▸ Passage to read:
<<<<

OGC Observations and Measurements (O&M)

The Observations and Measurements (O&M) Standard defines a conceptual schema for sensor observations, and sampling features produces when making observations. These provide models for the exchange of information describing observation acts and their results, both within and between different scientific and technical communities. Observations commonly involve sampling of an ultimate feature of interest. This International Standard defines a common set of sampling feature types classified primarily by topological dimension, as well as samples for ex-situ observations. The schema includes relationships between sampling features (sub-sampling, derived samples).

OGC Sensor Observation Service (SOS)

The Sensor Observation Service (SOS) standard defines a Web service interface which allows querying observations, sensor metadata, as well as representations of observed features. Further, this standard defines means to register new sensors and to remove existing ones. Also, it defines operations to insert new sensor observations.

>>>>

▸ Recorded information:
<<<<

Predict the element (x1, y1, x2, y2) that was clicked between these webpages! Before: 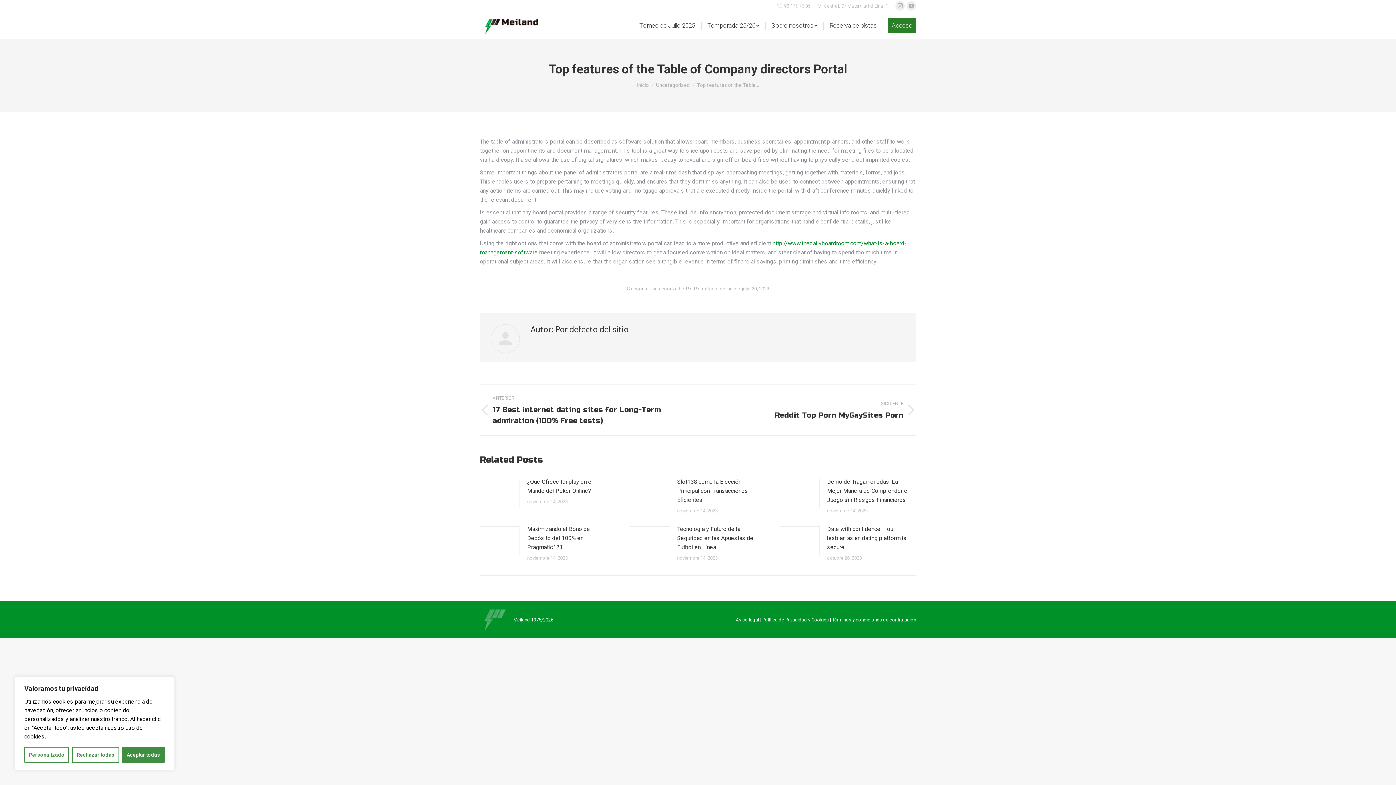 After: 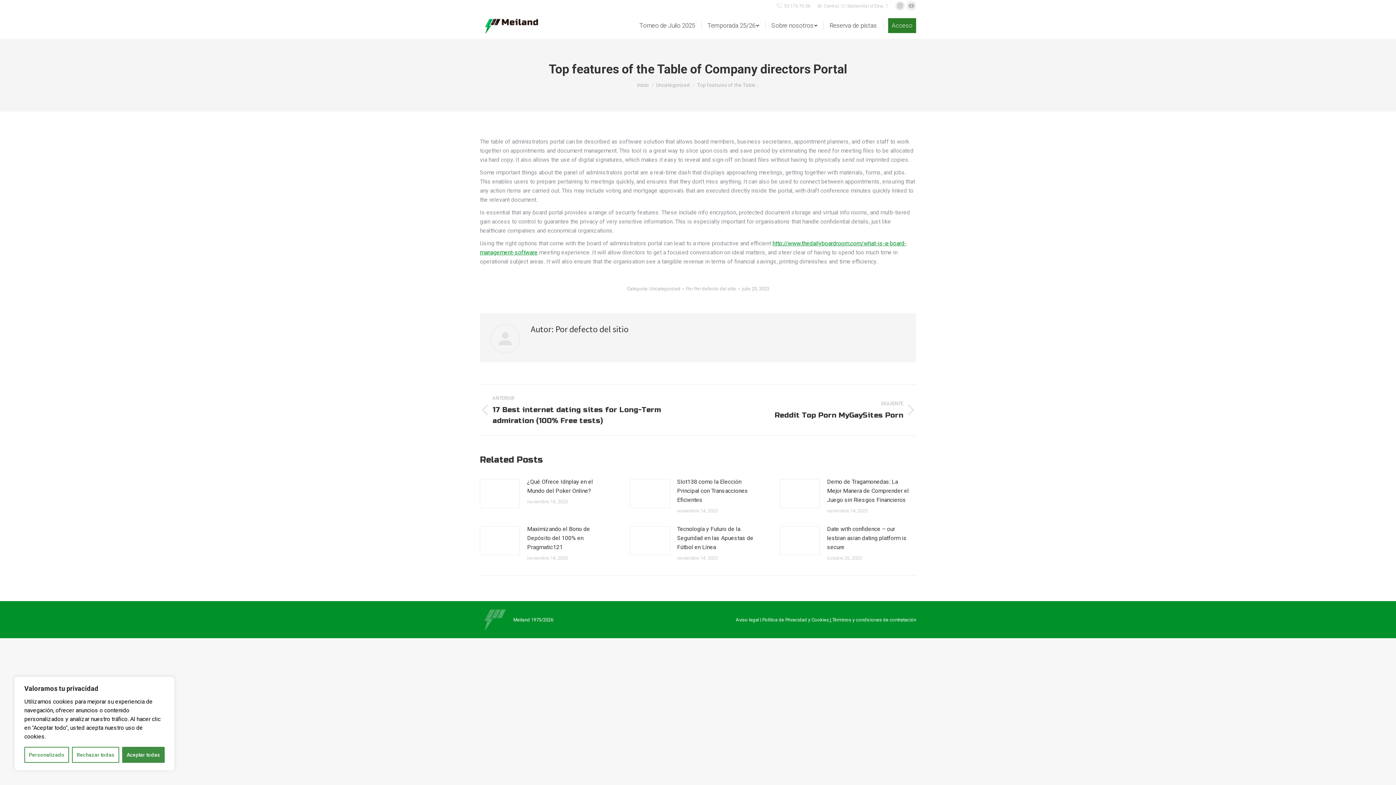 Action: label:  |  bbox: (829, 617, 832, 622)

>>>>

▸ Required task:
Continue the passage on the OGC sensor observation standards, starting right after its final sentence.

▸ Task response:
OGC Moving Features

This OGC Standard specifies standard encoding representations of movement of geographic features. The primary use case is information exchange.

A feature is an abstraction of a real-world phenomenon. It is a geographic feature if it is associated with a location relative to the Earth. ISO 19141:2008 represents moving features by defining a geometry for a feature that moves as a rigid body. This allows moving and stationary features to be analyzed and exploited using the same algorithms and software.

2.10.2. Aim

Generate Moving Features, serialized using O&M and SensorML and accessible via Sensor Observation Service, from Full Motion Video.

2.10.3. Previous Work

2.10.4. Scenario & Requirements

Visual Moving Target Indicator (VMTI) video analysis systems automatically detect and quantify the movement of vehicles and people from a continuously moving video taken from an air vehicle. In this scenario, participants will explore VMTI in the context of geospatial analysis and standards. More precisely, participants in this effort will perform four tasks:

Generation of Moving Features from VMTI detections. The first step is to determine if the temporal axis of moving features is sufficient for our needs and address any deficiencies. Then an approach to generate a moving feature from a VMTI key-value stream will be developed.
Apply the lessons learned from Moving Features generation to explore the generation of O&M Observations from a VMTI key-value stream.
Explore the generation of SensorML 2.0 records describing the collection platform and relevant telemetry information from the key-value stream (0601 and 0903 content).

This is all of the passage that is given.